Concurrent measurements of VOCs, OVOCs, O₃, and other related parameters were made to dissect the characteristics and sources of VOCs during high ozone episodes in June 2020 of Linyi, China. The average mass concentration of VOCs was 36.0 ± 0.66 ppb. The top three VOC components in terms of concentration were alkanes, OVOCs, and aromatic hydrocarbons, with concentrations of 40.75%, 27.02%, and 11.30%, respectively. The concentration of the top ten VOCs species in Linyi accounted for 51.37% of the total VOC concentration, with formaldehyde, isopentane, propane, and acetone accounting for a relatively high concentration. The PMF source analysis results showed that the main sources of atmospheric VOCs in Linyi were divided into vehicle exhaust sources, biomass combustion sources, oil and gas volatilization sources, and solvent use sources, which contributed 39.11%, 21.82%, 21.46%, and 17.61% to the total atmospheric VOCs, respectively.
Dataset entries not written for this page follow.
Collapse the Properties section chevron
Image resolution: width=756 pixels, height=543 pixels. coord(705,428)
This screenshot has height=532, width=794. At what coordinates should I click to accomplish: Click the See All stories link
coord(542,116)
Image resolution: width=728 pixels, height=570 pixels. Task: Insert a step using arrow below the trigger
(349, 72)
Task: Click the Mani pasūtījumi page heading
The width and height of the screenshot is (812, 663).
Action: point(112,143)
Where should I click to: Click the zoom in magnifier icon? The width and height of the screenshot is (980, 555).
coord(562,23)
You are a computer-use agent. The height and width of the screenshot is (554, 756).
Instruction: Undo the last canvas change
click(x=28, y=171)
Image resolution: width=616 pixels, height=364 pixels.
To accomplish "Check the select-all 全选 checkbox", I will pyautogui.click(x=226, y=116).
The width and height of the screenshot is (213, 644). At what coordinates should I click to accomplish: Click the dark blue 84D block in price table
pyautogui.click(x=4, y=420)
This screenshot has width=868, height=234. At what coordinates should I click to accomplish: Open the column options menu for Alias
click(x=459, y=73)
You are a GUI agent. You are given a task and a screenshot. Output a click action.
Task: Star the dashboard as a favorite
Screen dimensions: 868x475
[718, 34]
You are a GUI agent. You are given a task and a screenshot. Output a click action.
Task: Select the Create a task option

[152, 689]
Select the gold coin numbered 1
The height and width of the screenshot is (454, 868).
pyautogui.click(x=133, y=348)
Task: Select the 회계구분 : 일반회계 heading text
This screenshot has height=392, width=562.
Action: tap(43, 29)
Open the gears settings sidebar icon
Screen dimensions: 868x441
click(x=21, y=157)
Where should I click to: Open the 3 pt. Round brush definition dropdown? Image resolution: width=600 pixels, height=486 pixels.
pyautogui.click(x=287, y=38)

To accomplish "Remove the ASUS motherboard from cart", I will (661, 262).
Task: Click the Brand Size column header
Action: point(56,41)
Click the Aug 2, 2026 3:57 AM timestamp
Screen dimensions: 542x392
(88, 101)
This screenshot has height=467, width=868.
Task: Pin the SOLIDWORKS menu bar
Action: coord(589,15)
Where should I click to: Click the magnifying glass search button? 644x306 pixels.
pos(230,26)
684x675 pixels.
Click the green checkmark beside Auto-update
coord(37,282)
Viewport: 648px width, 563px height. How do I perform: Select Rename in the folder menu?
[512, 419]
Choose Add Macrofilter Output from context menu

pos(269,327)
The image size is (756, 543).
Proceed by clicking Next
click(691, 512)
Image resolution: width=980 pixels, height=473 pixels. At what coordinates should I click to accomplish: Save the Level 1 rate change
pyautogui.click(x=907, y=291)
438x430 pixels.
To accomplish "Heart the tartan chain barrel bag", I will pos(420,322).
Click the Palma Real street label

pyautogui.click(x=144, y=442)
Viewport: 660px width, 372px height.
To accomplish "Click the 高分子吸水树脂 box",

Alkenes which account for 10.74% of VOCs had the highest reactivity among the components of the VOCs and contributed up to 44.28% to the L_OH. The contribution of OFP was dominated by alkenes, OVOCs, and aromatics, with 26.37%, 25.30%, and 23.65%, respectively. The top six VOCs that contributed the most to the O₃ generation potential were: formaldehyde, acetaldehyde, 1-butene, butadiene, trans-2-butene, and propylene. The EKMA result based on the OBM mode demonstrated that the in situ O₃ production in the observed area is more sensitive to VOCs, thus suggesting a reduction in O₃ precursor concentrations according to the VOCs/NOx concentration ratio of 1.15 can achieve the optimal O₃ concentration control results.